[Start of section]

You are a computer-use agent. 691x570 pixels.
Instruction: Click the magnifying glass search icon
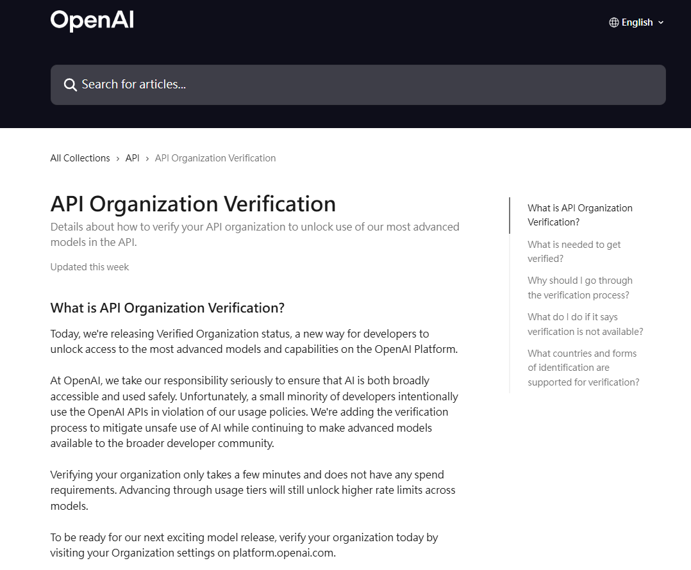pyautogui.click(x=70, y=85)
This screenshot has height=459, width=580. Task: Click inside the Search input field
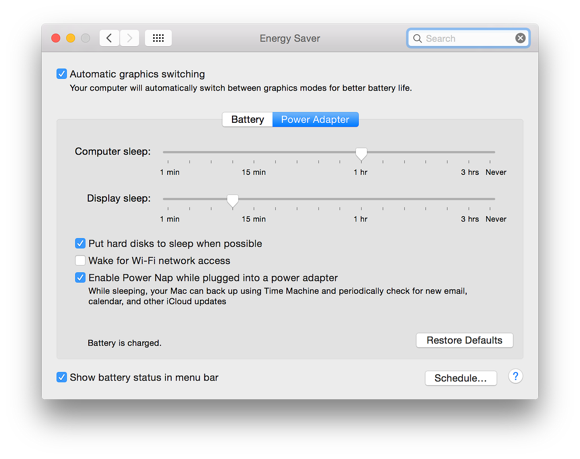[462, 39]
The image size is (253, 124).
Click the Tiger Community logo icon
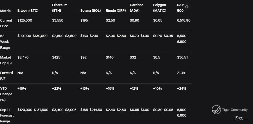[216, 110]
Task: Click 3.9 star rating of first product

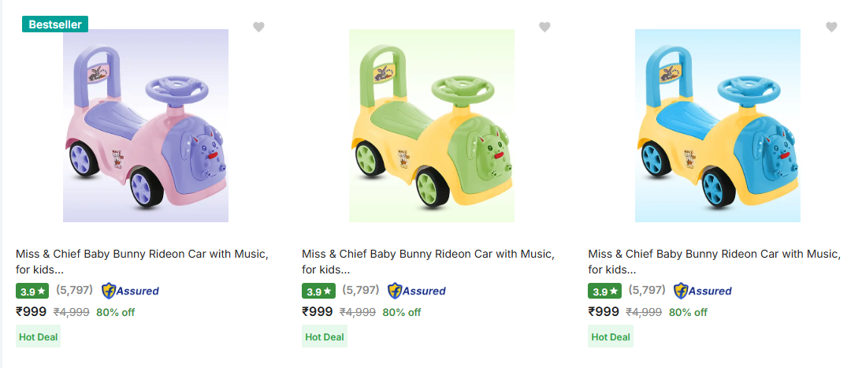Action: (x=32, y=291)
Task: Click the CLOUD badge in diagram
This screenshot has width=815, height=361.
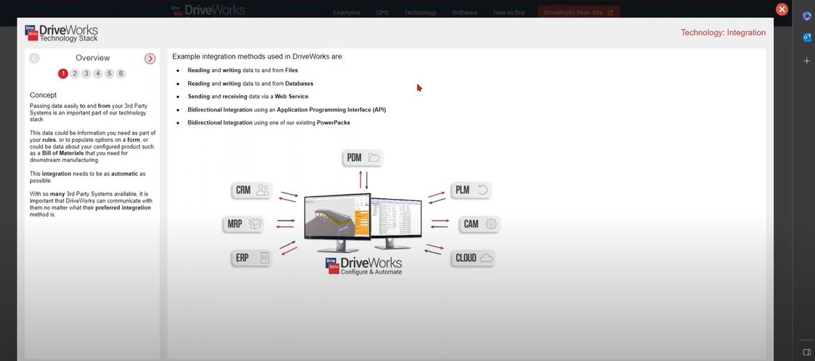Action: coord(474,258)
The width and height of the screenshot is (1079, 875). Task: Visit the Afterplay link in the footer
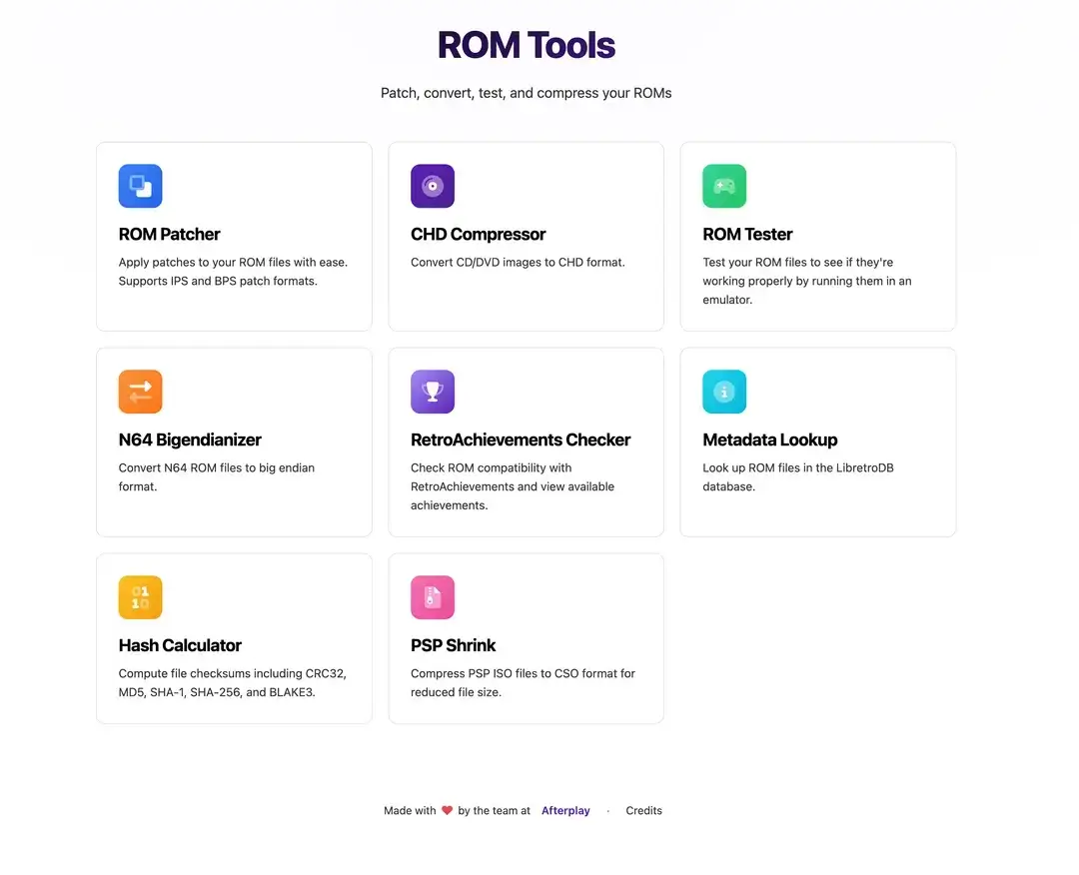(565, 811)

[End of section]

### EXERCISE GOAL:
In the answer, give only the lines from the one containing "The image size is (253, 124)." through the end of the records above, each reproduced exactly. Include no pictures.

### TASK SOLUTION:
The image size is (253, 124).
Click the Tiger Community logo icon
[216, 110]
Task: Click 3.9 star rating of first product

Action: (x=32, y=291)
Task: Click the CLOUD badge in diagram
This screenshot has width=815, height=361.
Action: coord(474,258)
The width and height of the screenshot is (1079, 875). Task: Visit the Afterplay link in the footer
(565, 811)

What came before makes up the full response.